→ VORLIEGENDER AUSZUG:
──────────────────────────────

Zu Unrecht behauptet das Außenministerium in seiner Stellungnahme, die richterliche Entscheidung habe bestätigt, dass das Protokoll „in vollem Einklang mit dem Asylrecht“ stehe. So hat der Interamerikanische Gerichtshof für Menschenrechte im Mai erneut betont, dass ein wesentlicher Bestandteil des Grundrechts auf politisches Asyl der internationale Schutz vor antidemokratischer Unterdrückung sein muss.

Dieser Gerichtshof, der die Aufgabe hat, über Menschenrechtsverletzungen in den Ländern der Organisation Amerikanischer Staaten (OAS) zu urteilen, kam zum Schluss, dass Assange vor Drohungen oder Nötigungen geschützt werden müsse, die ihn in die Hände einer Regierung zwingen würden, die ihn verfolgen will. Im Falle von Assange sind das die Vereinigten Staaten.

──────────────────────────────

→ DATENABSCHNITT:
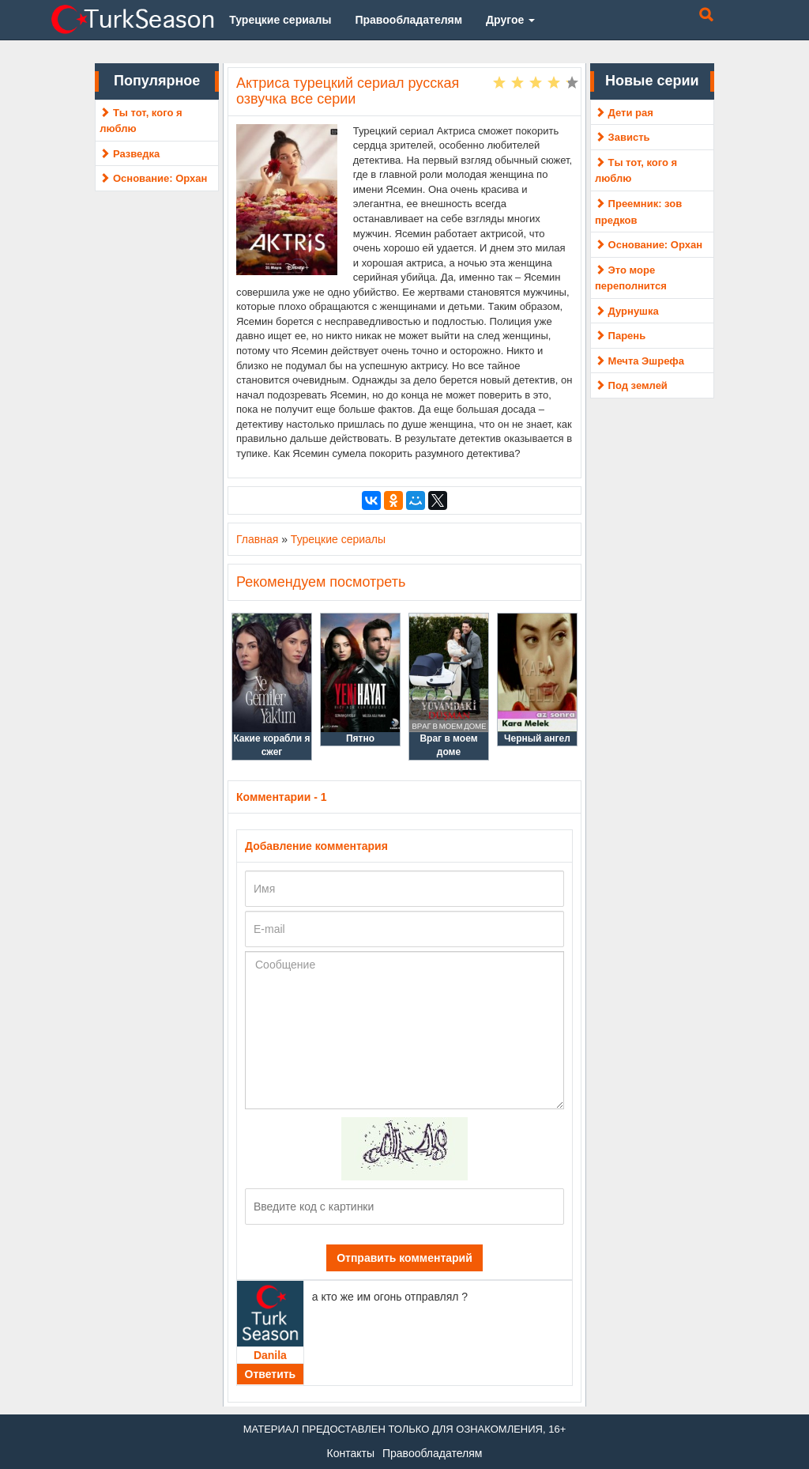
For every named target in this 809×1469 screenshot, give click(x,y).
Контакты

──────────────────────────────

→ ZU ERSTELLEN: Schreibe die Stelle des Auszugs zwischen „Zu Unrecht behauptet“ und „Unterdrückung sein muss.“ wortgetreu ab, beide Grenzen eingeschlossen. Die Auflistung steht in keinem Zusammenhang mit dem Auszug.

→ VOLLSTÄNDIGE AUSGABE:
Zu Unrecht behauptet das Außenministerium in seiner Stellungnahme, die richterliche Entscheidung habe bestätigt, dass das Protokoll „in vollem Einklang mit dem Asylrecht“ stehe. So hat der Interamerikanische Gerichtshof für Menschenrechte im Mai erneut betont, dass ein wesentlicher Bestandteil des Grundrechts auf politisches Asyl der internationale Schutz vor antidemokratischer Unterdrückung sein muss.